CAT scores demonstrate an overall improvement of 4 pre and post intervention with on par improvements of quality of life measures as demonstrated in the pilot of improvements of average 13%.
94% of urgent referrals are seen within one working day
76% of urgent referrals did not require a hospital admission, as the rapid (the majority same-day) provision of a specialist multidisciplinary team in the patient’s home allows effective management of the patient on the day, including review, engaging with the patient, educating on self-management techniques such as breathlessness strategies, airways clearance, nebuliser. a safe and effective home service utilised as an alternative to hospital admission.
81% of patients have person centred goals with them. The ethos of the service is to devise goals that are centred around the needs of the patient and written collaboratively with the patient. This was completed with 81 % of patients. Patients score these at the end of the intervention with 100% indicating complete success.
The average attainment patients scored was 76%.

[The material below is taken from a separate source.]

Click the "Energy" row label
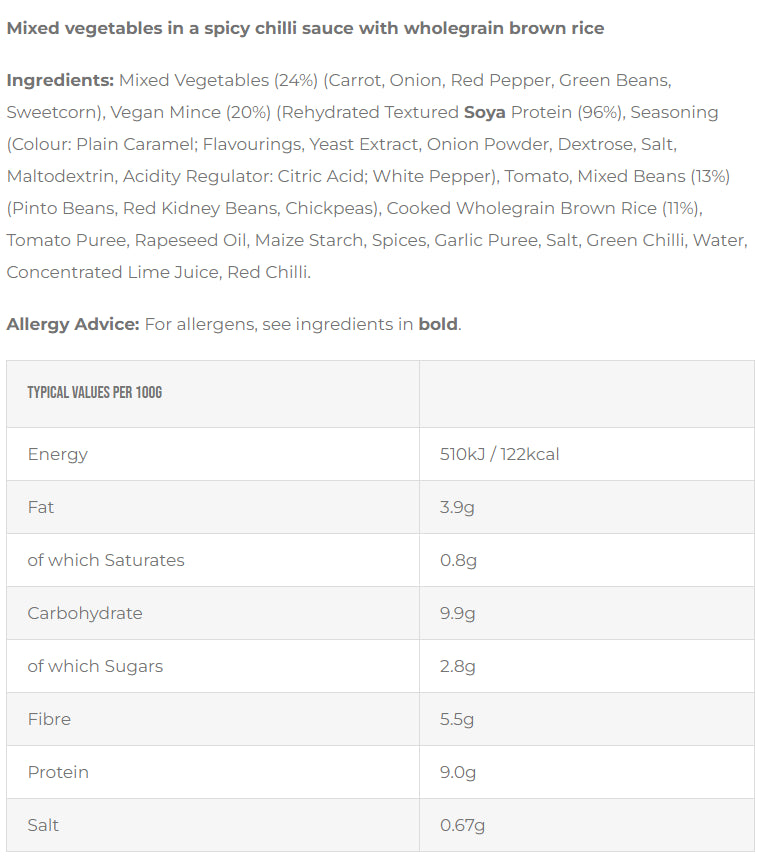This screenshot has height=859, width=760. [58, 454]
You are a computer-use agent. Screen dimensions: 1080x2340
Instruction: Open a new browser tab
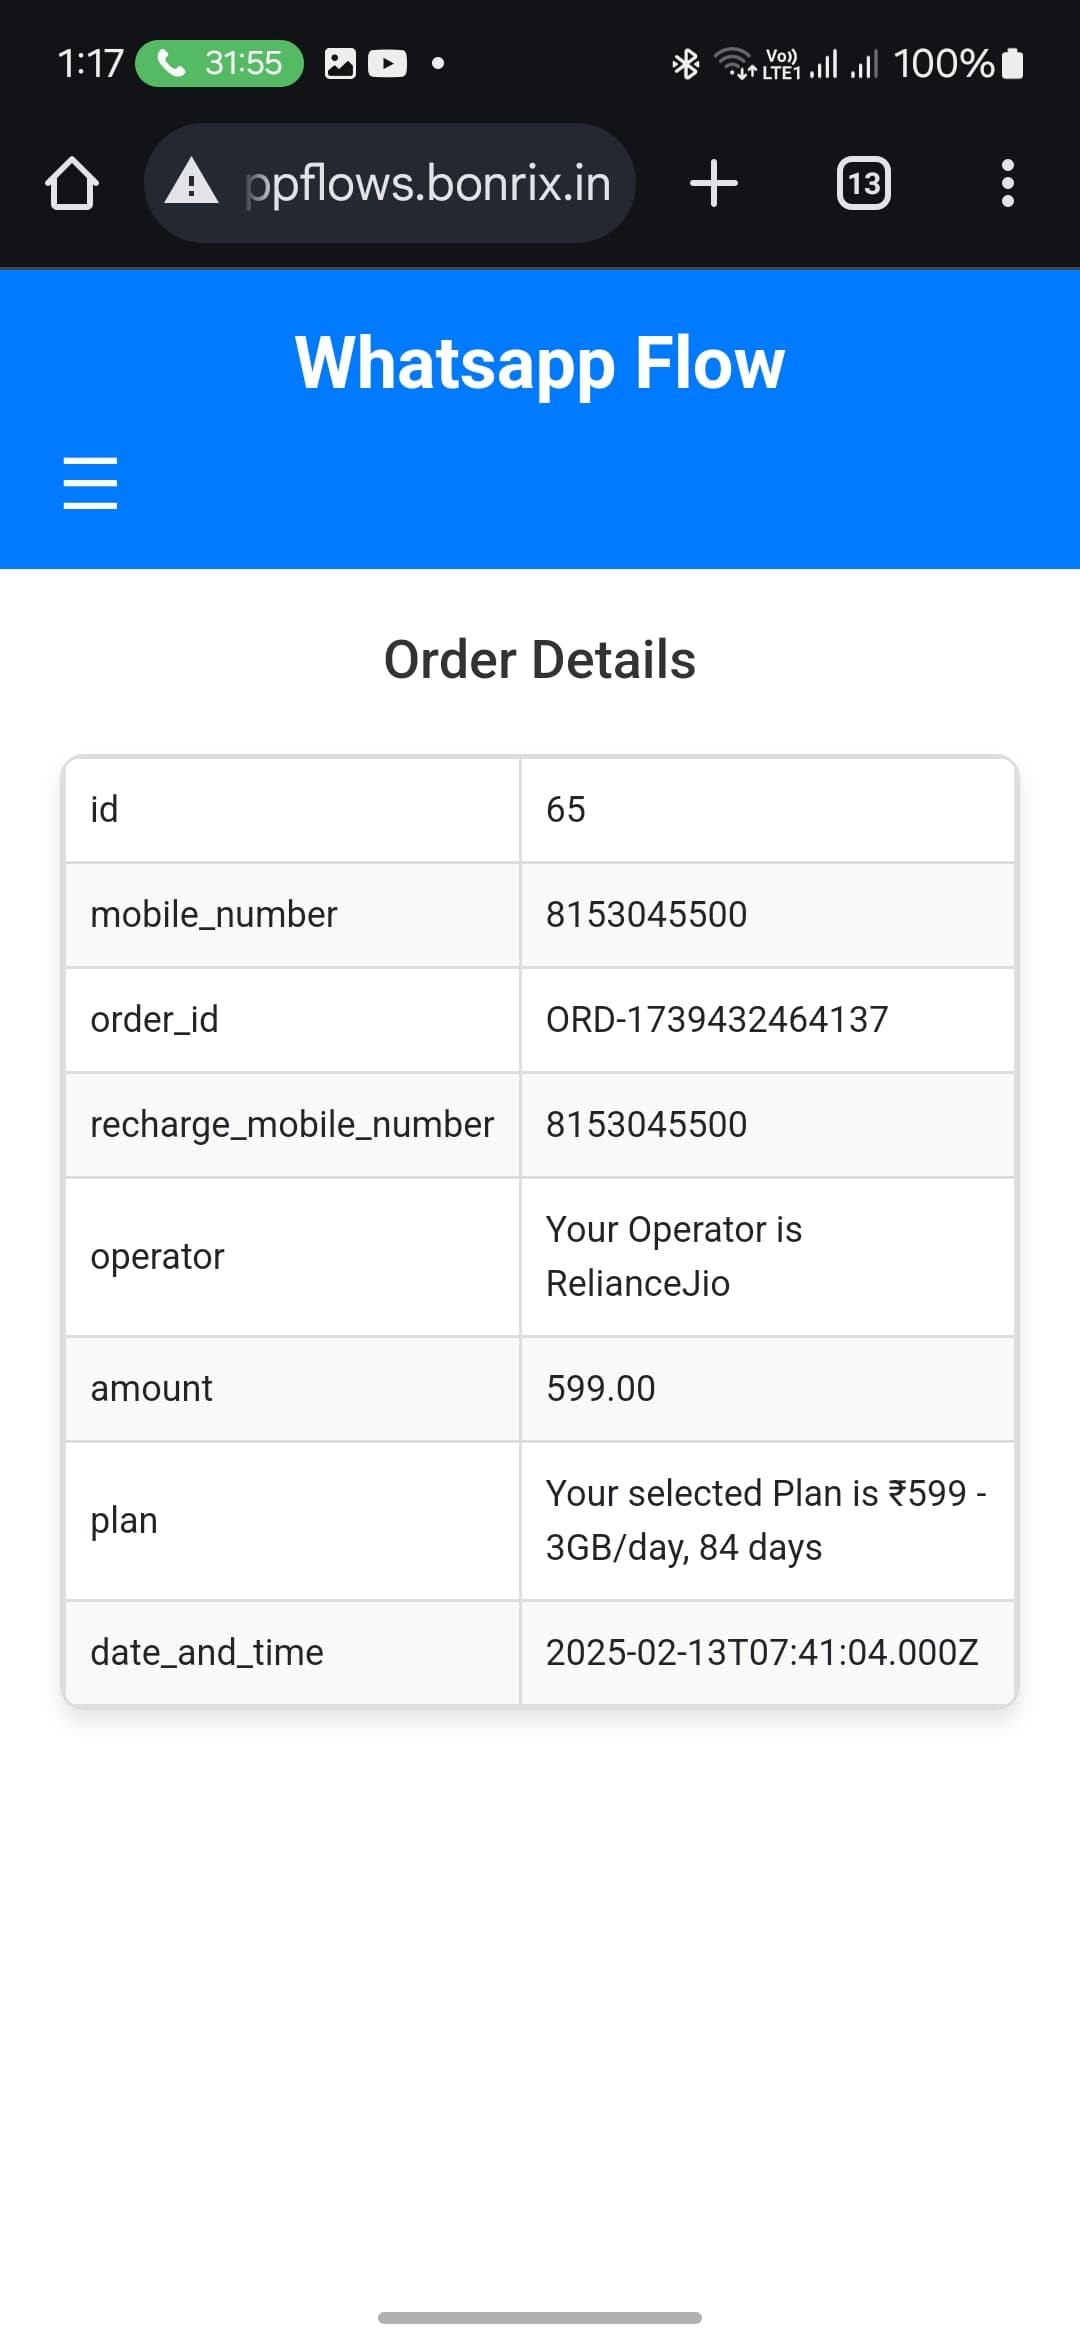714,184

Patients demonstrated improved levels of confidence in their own self management, reduction in the impact of disease, and improvement in activity levels. They also were offered an alternative pathway to hospital admission by receiving safe and effective care within their home setting. Physiotherapist skills and knowledge were enhanced through the acute respiratory assessment, and subsequent treatment of respiratory patient autonomously within the patient’s home. Working within the multidisciplinary team approach, working towards person centred goals with links to the third sector ensure the benefits are continued into the future.